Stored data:
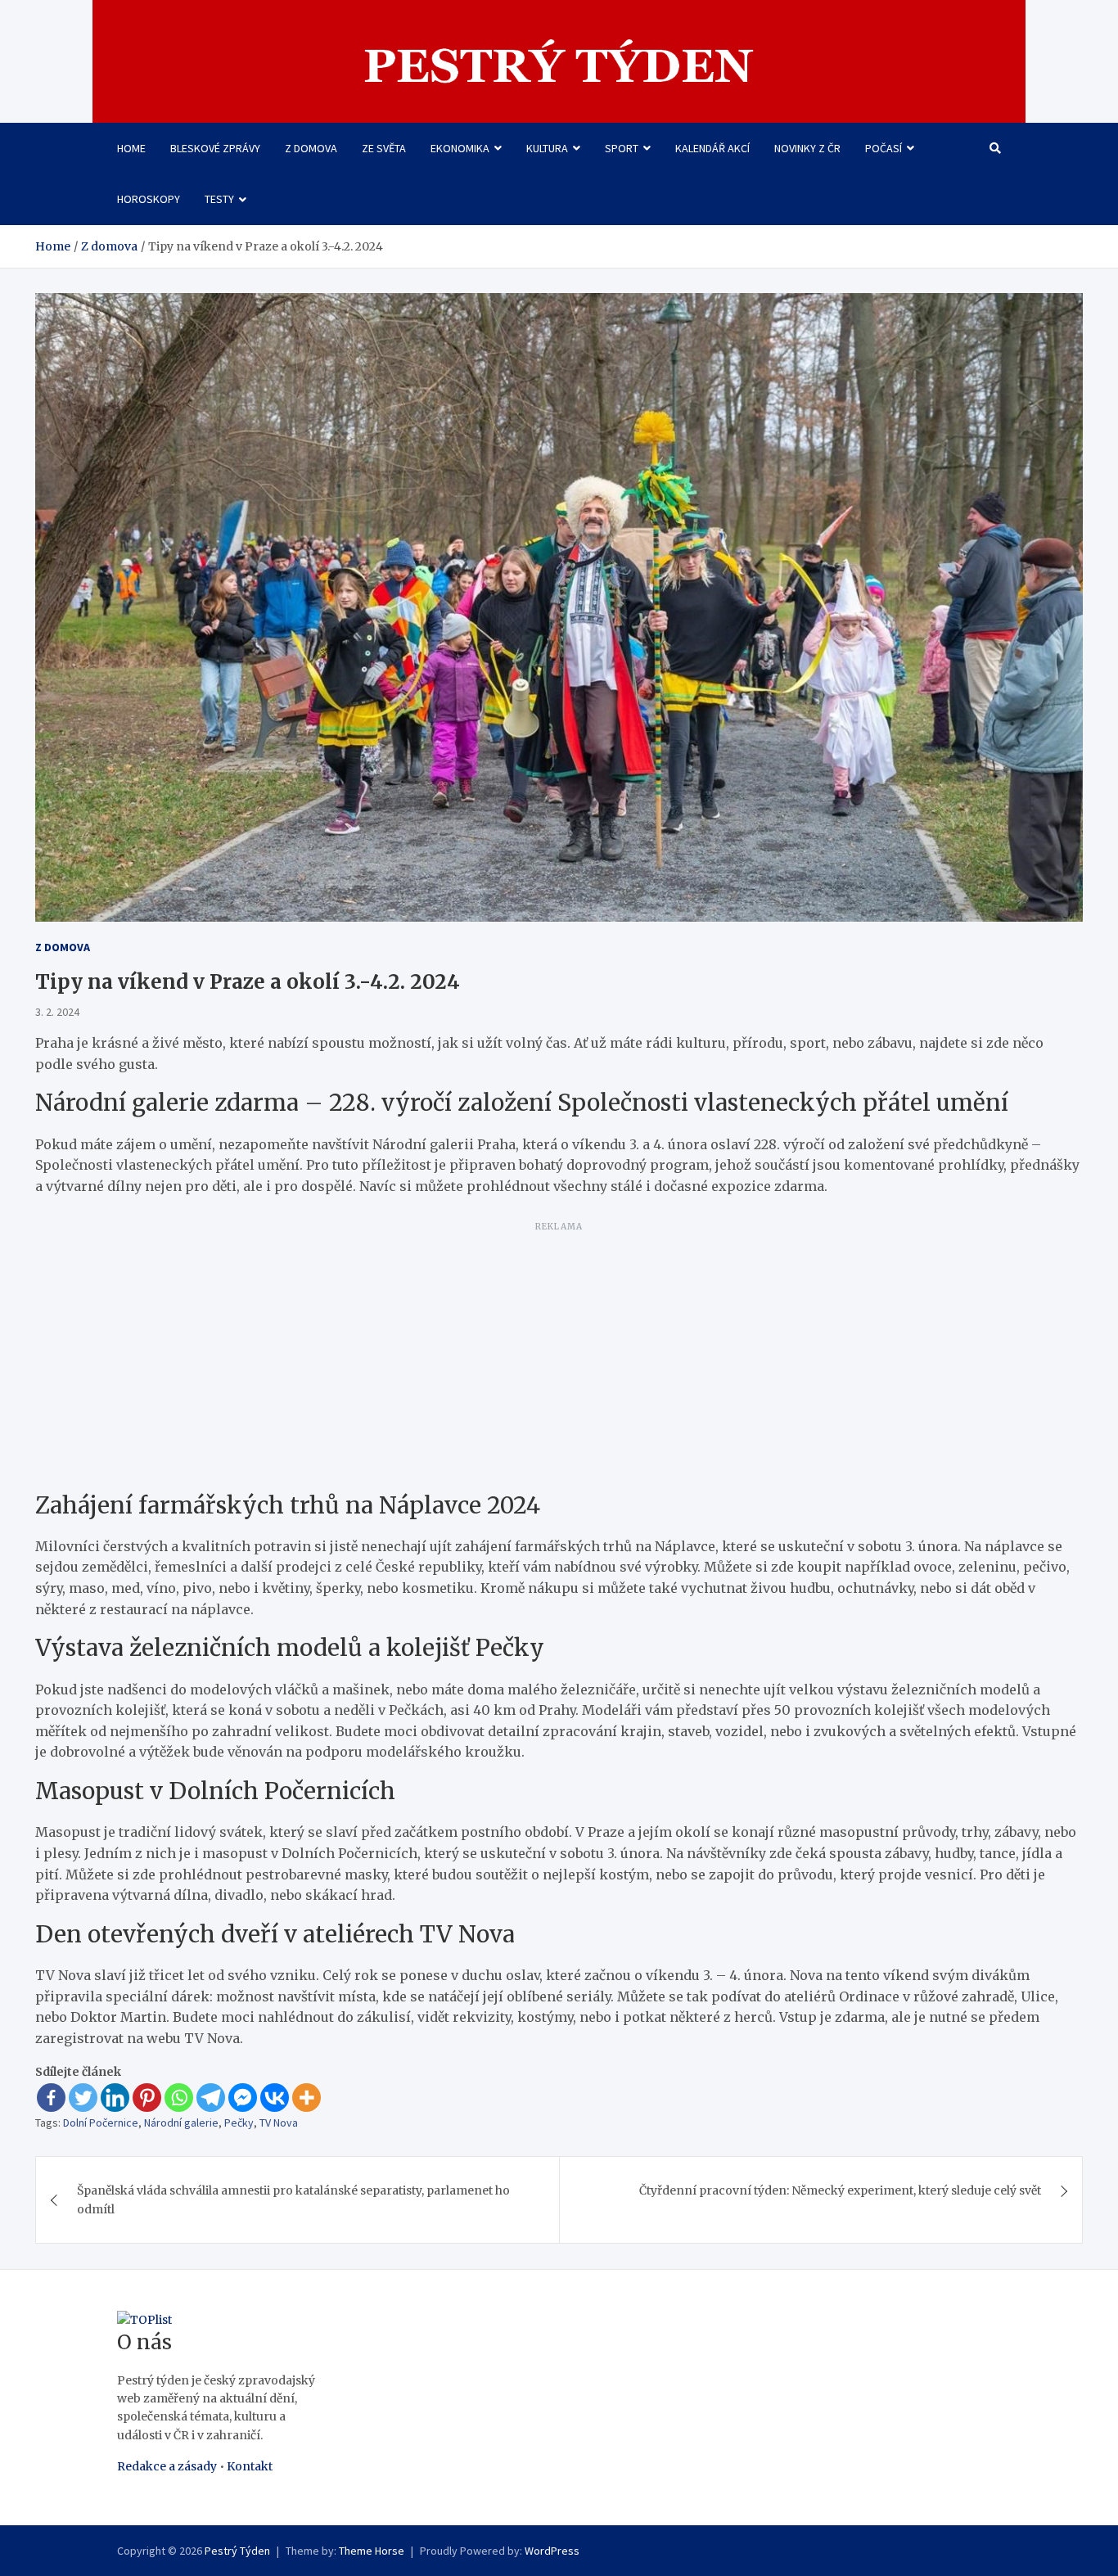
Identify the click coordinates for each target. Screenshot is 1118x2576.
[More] (306, 2097)
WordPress (552, 2550)
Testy (219, 199)
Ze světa (384, 148)
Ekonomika (460, 148)
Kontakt (250, 2466)
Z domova (311, 148)
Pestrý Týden (237, 2550)
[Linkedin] (115, 2097)
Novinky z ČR (807, 148)
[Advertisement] (559, 1353)
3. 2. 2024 (57, 1011)
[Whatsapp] (179, 2097)
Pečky (239, 2122)
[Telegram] (210, 2097)
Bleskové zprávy (215, 148)
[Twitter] (83, 2097)
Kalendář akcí (712, 148)
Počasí (883, 148)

Prompt » Once you find the line containing "Z domova (311, 148)", copy it and every line after it through the end of the records, exactly and nothing else.

Task output »
Z domova (311, 148)
Pestrý Týden (237, 2550)
[Linkedin] (115, 2097)
Novinky z ČR (807, 148)
[Advertisement] (559, 1353)
3. 2. 2024 (57, 1011)
[Whatsapp] (179, 2097)
Pečky (239, 2122)
[Telegram] (210, 2097)
Bleskové zprávy (215, 148)
[Twitter] (83, 2097)
Kalendář akcí (712, 148)
Počasí (883, 148)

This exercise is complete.